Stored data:
┄┄┄┄┄┄┄┄┄┄┄┄┄┄┄┄┄┄┄┄

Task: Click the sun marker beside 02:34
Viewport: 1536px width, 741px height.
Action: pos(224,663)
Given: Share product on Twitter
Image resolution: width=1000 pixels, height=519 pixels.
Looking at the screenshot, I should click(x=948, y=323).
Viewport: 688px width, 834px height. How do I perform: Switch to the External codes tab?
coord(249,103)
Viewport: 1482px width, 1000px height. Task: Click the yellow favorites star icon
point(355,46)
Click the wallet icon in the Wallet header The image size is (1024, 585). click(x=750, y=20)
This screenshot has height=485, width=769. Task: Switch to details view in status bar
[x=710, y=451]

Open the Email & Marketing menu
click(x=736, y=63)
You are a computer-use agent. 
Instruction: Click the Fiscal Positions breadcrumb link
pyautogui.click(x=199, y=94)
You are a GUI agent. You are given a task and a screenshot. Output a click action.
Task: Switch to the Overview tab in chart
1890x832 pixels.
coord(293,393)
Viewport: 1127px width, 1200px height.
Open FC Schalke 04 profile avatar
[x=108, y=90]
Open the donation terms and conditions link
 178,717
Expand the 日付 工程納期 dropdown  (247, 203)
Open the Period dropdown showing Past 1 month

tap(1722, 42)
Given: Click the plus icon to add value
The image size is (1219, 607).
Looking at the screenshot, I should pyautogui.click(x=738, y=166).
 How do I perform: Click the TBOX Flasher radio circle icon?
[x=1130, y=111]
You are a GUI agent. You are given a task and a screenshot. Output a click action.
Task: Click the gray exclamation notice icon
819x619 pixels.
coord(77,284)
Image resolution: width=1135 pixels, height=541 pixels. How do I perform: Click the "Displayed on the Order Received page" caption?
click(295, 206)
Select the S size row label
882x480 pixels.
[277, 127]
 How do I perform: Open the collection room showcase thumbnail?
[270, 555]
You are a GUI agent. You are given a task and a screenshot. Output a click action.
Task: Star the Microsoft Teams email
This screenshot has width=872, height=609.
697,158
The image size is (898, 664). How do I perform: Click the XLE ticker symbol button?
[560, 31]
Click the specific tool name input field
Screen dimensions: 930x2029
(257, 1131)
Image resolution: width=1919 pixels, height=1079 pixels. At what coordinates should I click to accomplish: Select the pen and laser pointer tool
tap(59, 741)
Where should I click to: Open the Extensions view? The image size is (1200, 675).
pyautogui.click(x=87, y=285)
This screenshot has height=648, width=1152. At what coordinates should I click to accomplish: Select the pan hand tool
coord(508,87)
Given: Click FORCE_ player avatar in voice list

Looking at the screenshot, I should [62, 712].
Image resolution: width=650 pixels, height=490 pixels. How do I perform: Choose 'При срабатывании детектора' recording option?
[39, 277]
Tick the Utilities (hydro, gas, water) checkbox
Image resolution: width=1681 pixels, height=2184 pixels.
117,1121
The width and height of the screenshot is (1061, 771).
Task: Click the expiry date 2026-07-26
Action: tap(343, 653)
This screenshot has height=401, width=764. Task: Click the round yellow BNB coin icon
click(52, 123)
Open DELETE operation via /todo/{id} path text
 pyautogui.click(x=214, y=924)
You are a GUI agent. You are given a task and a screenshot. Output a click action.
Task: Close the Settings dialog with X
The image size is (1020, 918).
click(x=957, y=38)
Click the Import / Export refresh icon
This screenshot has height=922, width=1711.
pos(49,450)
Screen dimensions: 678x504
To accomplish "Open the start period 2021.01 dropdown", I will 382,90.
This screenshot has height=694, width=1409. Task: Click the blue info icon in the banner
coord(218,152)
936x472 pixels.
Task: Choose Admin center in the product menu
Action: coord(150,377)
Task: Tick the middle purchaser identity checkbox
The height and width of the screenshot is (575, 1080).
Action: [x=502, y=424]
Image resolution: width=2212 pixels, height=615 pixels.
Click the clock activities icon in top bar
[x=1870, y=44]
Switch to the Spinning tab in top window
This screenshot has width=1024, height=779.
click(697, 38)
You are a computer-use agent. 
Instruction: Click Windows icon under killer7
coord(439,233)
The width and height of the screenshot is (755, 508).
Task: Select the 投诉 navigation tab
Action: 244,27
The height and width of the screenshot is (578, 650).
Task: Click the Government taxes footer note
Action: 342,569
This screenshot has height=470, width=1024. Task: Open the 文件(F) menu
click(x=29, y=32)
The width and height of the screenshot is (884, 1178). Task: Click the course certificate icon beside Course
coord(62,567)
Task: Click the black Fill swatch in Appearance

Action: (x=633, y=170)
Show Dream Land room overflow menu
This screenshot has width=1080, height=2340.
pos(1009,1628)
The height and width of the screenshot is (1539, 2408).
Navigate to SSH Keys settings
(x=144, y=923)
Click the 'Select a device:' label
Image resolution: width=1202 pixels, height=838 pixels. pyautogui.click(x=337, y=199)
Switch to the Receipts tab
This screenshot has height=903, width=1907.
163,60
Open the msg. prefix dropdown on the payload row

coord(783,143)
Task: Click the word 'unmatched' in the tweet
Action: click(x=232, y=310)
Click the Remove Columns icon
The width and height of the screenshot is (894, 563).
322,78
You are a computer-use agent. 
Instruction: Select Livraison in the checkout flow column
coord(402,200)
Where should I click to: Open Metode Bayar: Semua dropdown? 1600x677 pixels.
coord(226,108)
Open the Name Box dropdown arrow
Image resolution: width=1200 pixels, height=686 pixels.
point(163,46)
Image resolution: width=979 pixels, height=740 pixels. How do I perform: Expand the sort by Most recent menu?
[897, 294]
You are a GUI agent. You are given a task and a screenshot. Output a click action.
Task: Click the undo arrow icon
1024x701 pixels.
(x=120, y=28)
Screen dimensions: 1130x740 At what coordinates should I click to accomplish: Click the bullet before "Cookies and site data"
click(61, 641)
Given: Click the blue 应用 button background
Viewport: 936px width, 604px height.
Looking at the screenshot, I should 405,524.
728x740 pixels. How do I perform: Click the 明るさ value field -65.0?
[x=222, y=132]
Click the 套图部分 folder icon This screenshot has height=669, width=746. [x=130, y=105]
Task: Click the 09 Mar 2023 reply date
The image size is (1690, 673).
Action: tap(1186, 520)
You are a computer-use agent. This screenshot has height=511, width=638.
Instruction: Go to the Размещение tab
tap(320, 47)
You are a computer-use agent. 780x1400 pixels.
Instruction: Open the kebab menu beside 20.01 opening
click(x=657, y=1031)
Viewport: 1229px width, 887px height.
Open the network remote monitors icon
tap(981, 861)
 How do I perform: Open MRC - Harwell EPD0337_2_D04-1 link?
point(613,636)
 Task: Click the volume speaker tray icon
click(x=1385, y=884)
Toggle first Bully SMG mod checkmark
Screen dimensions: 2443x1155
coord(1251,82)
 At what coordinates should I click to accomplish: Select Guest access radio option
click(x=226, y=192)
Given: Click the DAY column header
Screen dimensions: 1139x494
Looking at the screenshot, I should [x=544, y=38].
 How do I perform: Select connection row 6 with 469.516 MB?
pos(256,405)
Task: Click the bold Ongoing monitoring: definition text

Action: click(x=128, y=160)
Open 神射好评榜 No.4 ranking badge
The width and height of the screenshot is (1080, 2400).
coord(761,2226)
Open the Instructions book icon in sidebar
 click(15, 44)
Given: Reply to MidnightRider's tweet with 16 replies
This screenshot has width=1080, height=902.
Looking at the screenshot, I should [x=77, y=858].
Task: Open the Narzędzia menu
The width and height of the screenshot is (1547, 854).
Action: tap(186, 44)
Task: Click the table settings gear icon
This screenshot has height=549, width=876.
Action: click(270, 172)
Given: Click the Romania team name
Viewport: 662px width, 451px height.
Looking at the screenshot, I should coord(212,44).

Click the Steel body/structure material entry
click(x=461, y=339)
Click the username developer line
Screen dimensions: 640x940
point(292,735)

┄┄┄┄┄┄┄┄┄┄┄┄┄┄┄┄┄┄┄┄

* Task objective:
When you reply, retype each line exactly as it appears above.

* Result:
Task: Click the sun marker beside 02:34
Viewport: 1536px width, 741px height.
Action: pos(224,663)
Given: Share product on Twitter
Image resolution: width=1000 pixels, height=519 pixels.
Looking at the screenshot, I should click(x=948, y=323).
Viewport: 688px width, 834px height. How do I perform: Switch to the External codes tab?
coord(249,103)
Viewport: 1482px width, 1000px height. Task: Click the yellow favorites star icon
point(355,46)
Click the wallet icon in the Wallet header The image size is (1024, 585). click(x=750, y=20)
This screenshot has height=485, width=769. Task: Switch to details view in status bar
[x=710, y=451]

Open the Email & Marketing menu
click(x=736, y=63)
You are a computer-use agent. 
Instruction: Click the Fiscal Positions breadcrumb link
pyautogui.click(x=199, y=94)
You are a GUI agent. You are given a task and a screenshot. Output a click action.
Task: Switch to the Overview tab in chart
1890x832 pixels.
coord(293,393)
Viewport: 1127px width, 1200px height.
Open FC Schalke 04 profile avatar
[x=108, y=90]
Open the donation terms and conditions link
 178,717
Expand the 日付 工程納期 dropdown  (247, 203)
Open the Period dropdown showing Past 1 month

tap(1722, 42)
Given: Click the plus icon to add value
The image size is (1219, 607).
Looking at the screenshot, I should pyautogui.click(x=738, y=166).
 How do I perform: Click the TBOX Flasher radio circle icon?
[x=1130, y=111]
You are a GUI agent. You are given a task and a screenshot. Output a click action.
Task: Click the gray exclamation notice icon
819x619 pixels.
coord(77,284)
Image resolution: width=1135 pixels, height=541 pixels. How do I perform: Click the "Displayed on the Order Received page" caption?
click(295, 206)
Select the S size row label
882x480 pixels.
[277, 127]
 How do I perform: Open the collection room showcase thumbnail?
[270, 555]
You are a GUI agent. You are given a task and a screenshot. Output a click action.
Task: Star the Microsoft Teams email
This screenshot has width=872, height=609.
697,158
The image size is (898, 664). How do I perform: Click the XLE ticker symbol button?
[560, 31]
Click the specific tool name input field
Screen dimensions: 930x2029
(257, 1131)
Image resolution: width=1919 pixels, height=1079 pixels. At what coordinates should I click to accomplish: Select the pen and laser pointer tool
tap(59, 741)
Where should I click to: Open the Extensions view? The image size is (1200, 675).
pyautogui.click(x=87, y=285)
This screenshot has height=648, width=1152. At what coordinates should I click to accomplish: Select the pan hand tool
coord(508,87)
Given: Click FORCE_ player avatar in voice list

Looking at the screenshot, I should [62, 712].
Image resolution: width=650 pixels, height=490 pixels. How do I perform: Choose 'При срабатывании детектора' recording option?
[39, 277]
Tick the Utilities (hydro, gas, water) checkbox
Image resolution: width=1681 pixels, height=2184 pixels.
117,1121
The width and height of the screenshot is (1061, 771).
Task: Click the expiry date 2026-07-26
Action: tap(343, 653)
This screenshot has height=401, width=764. Task: Click the round yellow BNB coin icon
click(52, 123)
Open DELETE operation via /todo/{id} path text
 pyautogui.click(x=214, y=924)
You are a GUI agent. You are given a task and a screenshot. Output a click action.
Task: Close the Settings dialog with X
The image size is (1020, 918).
click(x=957, y=38)
Click the Import / Export refresh icon
This screenshot has height=922, width=1711.
pos(49,450)
Screen dimensions: 678x504
To accomplish "Open the start period 2021.01 dropdown", I will 382,90.
This screenshot has height=694, width=1409. Task: Click the blue info icon in the banner
coord(218,152)
936x472 pixels.
Task: Choose Admin center in the product menu
Action: coord(150,377)
Task: Tick the middle purchaser identity checkbox
The height and width of the screenshot is (575, 1080).
Action: [x=502, y=424]
Image resolution: width=2212 pixels, height=615 pixels.
Click the clock activities icon in top bar
[x=1870, y=44]
Switch to the Spinning tab in top window
This screenshot has width=1024, height=779.
click(697, 38)
You are a computer-use agent. 
Instruction: Click Windows icon under killer7
coord(439,233)
The width and height of the screenshot is (755, 508).
Task: Select the 投诉 navigation tab
Action: 244,27
The height and width of the screenshot is (578, 650).
Task: Click the Government taxes footer note
Action: 342,569
This screenshot has height=470, width=1024. Task: Open the 文件(F) menu
click(x=29, y=32)
The width and height of the screenshot is (884, 1178). Task: Click the course certificate icon beside Course
coord(62,567)
Task: Click the black Fill swatch in Appearance

Action: (x=633, y=170)
Show Dream Land room overflow menu
This screenshot has width=1080, height=2340.
pos(1009,1628)
The height and width of the screenshot is (1539, 2408).
Navigate to SSH Keys settings
(x=144, y=923)
Click the 'Select a device:' label
Image resolution: width=1202 pixels, height=838 pixels. pyautogui.click(x=337, y=199)
Switch to the Receipts tab
This screenshot has height=903, width=1907.
163,60
Open the msg. prefix dropdown on the payload row

coord(783,143)
Task: Click the word 'unmatched' in the tweet
Action: click(x=232, y=310)
Click the Remove Columns icon
The width and height of the screenshot is (894, 563).
322,78
You are a computer-use agent. 
Instruction: Select Livraison in the checkout flow column
coord(402,200)
Where should I click to: Open Metode Bayar: Semua dropdown? 1600x677 pixels.
coord(226,108)
Open the Name Box dropdown arrow
Image resolution: width=1200 pixels, height=686 pixels.
point(163,46)
Image resolution: width=979 pixels, height=740 pixels. How do I perform: Expand the sort by Most recent menu?
[897, 294]
You are a GUI agent. You are given a task and a screenshot. Output a click action.
Task: Click the undo arrow icon
1024x701 pixels.
(x=120, y=28)
Screen dimensions: 1130x740 At what coordinates should I click to accomplish: Click the bullet before "Cookies and site data"
click(61, 641)
Given: Click the blue 应用 button background
Viewport: 936px width, 604px height.
Looking at the screenshot, I should 405,524.
728x740 pixels. How do I perform: Click the 明るさ value field -65.0?
[x=222, y=132]
Click the 套图部分 folder icon This screenshot has height=669, width=746. [x=130, y=105]
Task: Click the 09 Mar 2023 reply date
The image size is (1690, 673).
Action: tap(1186, 520)
You are a computer-use agent. This screenshot has height=511, width=638.
Instruction: Go to the Размещение tab
tap(320, 47)
You are a computer-use agent. 780x1400 pixels.
Instruction: Open the kebab menu beside 20.01 opening
click(x=657, y=1031)
Viewport: 1229px width, 887px height.
Open the network remote monitors icon
tap(981, 861)
 How do I perform: Open MRC - Harwell EPD0337_2_D04-1 link?
point(613,636)
 Task: Click the volume speaker tray icon
click(x=1385, y=884)
Toggle first Bully SMG mod checkmark
Screen dimensions: 2443x1155
coord(1251,82)
 At what coordinates should I click to accomplish: Select Guest access radio option
click(x=226, y=192)
Given: Click the DAY column header
Screen dimensions: 1139x494
Looking at the screenshot, I should [x=544, y=38].
 How do I perform: Select connection row 6 with 469.516 MB?
pos(256,405)
Task: Click the bold Ongoing monitoring: definition text

Action: click(x=128, y=160)
Open 神射好评榜 No.4 ranking badge
The width and height of the screenshot is (1080, 2400).
coord(761,2226)
Open the Instructions book icon in sidebar
 click(15, 44)
Given: Reply to MidnightRider's tweet with 16 replies
This screenshot has width=1080, height=902.
Looking at the screenshot, I should [x=77, y=858].
Task: Open the Narzędzia menu
The width and height of the screenshot is (1547, 854).
Action: tap(186, 44)
Task: Click the table settings gear icon
This screenshot has height=549, width=876.
Action: click(270, 172)
Given: Click the Romania team name
Viewport: 662px width, 451px height.
Looking at the screenshot, I should coord(212,44).

Click the Steel body/structure material entry
click(x=461, y=339)
Click the username developer line
Screen dimensions: 640x940
point(292,735)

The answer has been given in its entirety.